Entries taken from a collection:

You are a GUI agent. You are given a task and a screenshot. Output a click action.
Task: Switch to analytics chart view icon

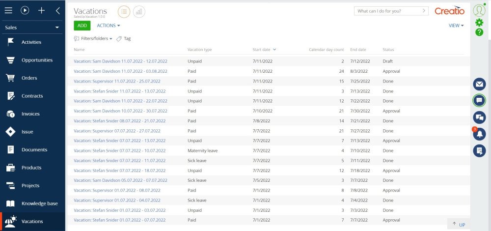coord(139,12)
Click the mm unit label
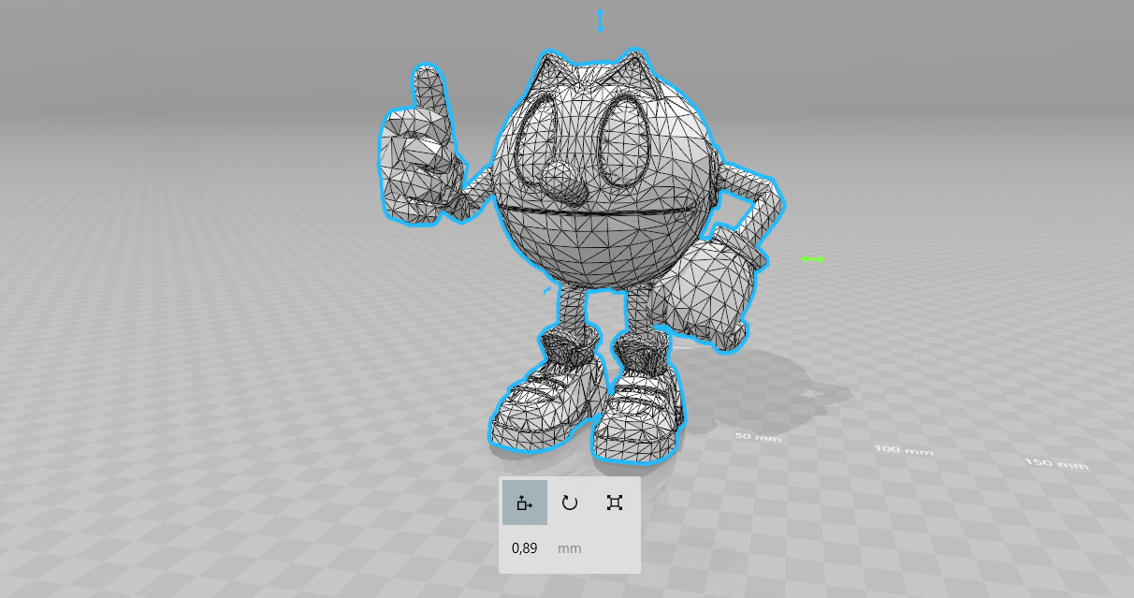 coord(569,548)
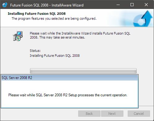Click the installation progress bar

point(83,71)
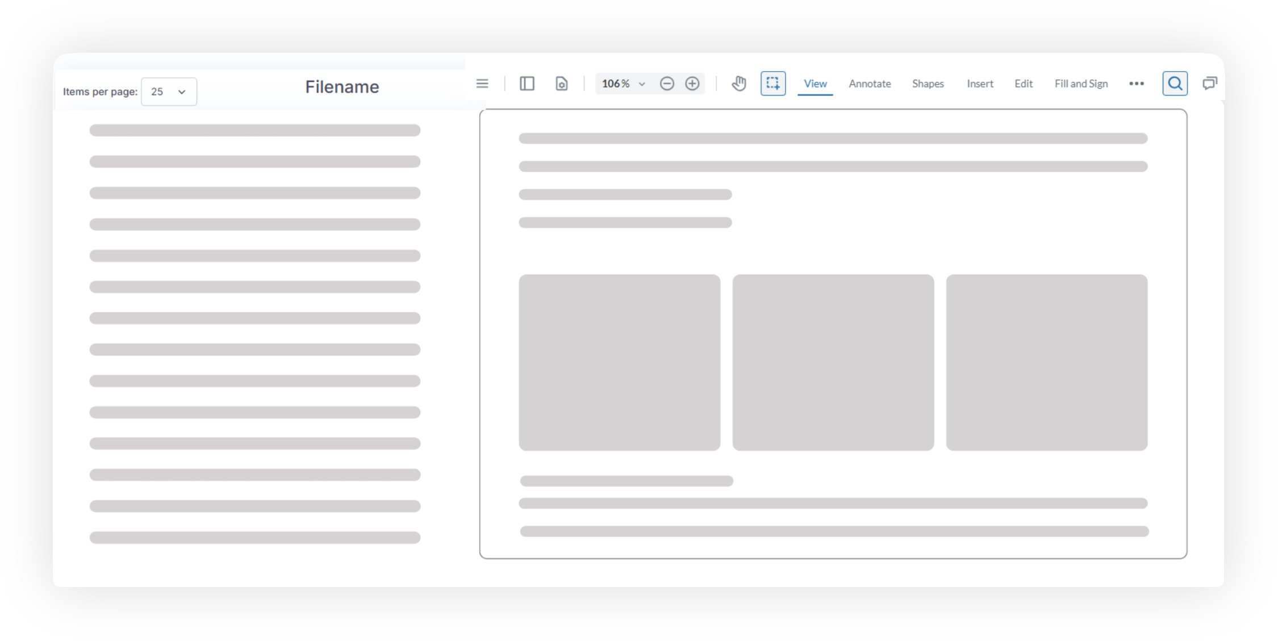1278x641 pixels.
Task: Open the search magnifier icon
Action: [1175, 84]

TASK:
What is needed is every record above, restated word for word, with the pictures left out.

REPLY:
You are a GUI agent. You are given a task and a screenshot. Output a click action.
Task: Switch to analytics chart view icon

coord(139,12)
Click the mm unit label
 coord(569,548)
Click the installation progress bar

point(83,71)
1278x641 pixels.
Task: Open the search magnifier icon
Action: [1175, 84]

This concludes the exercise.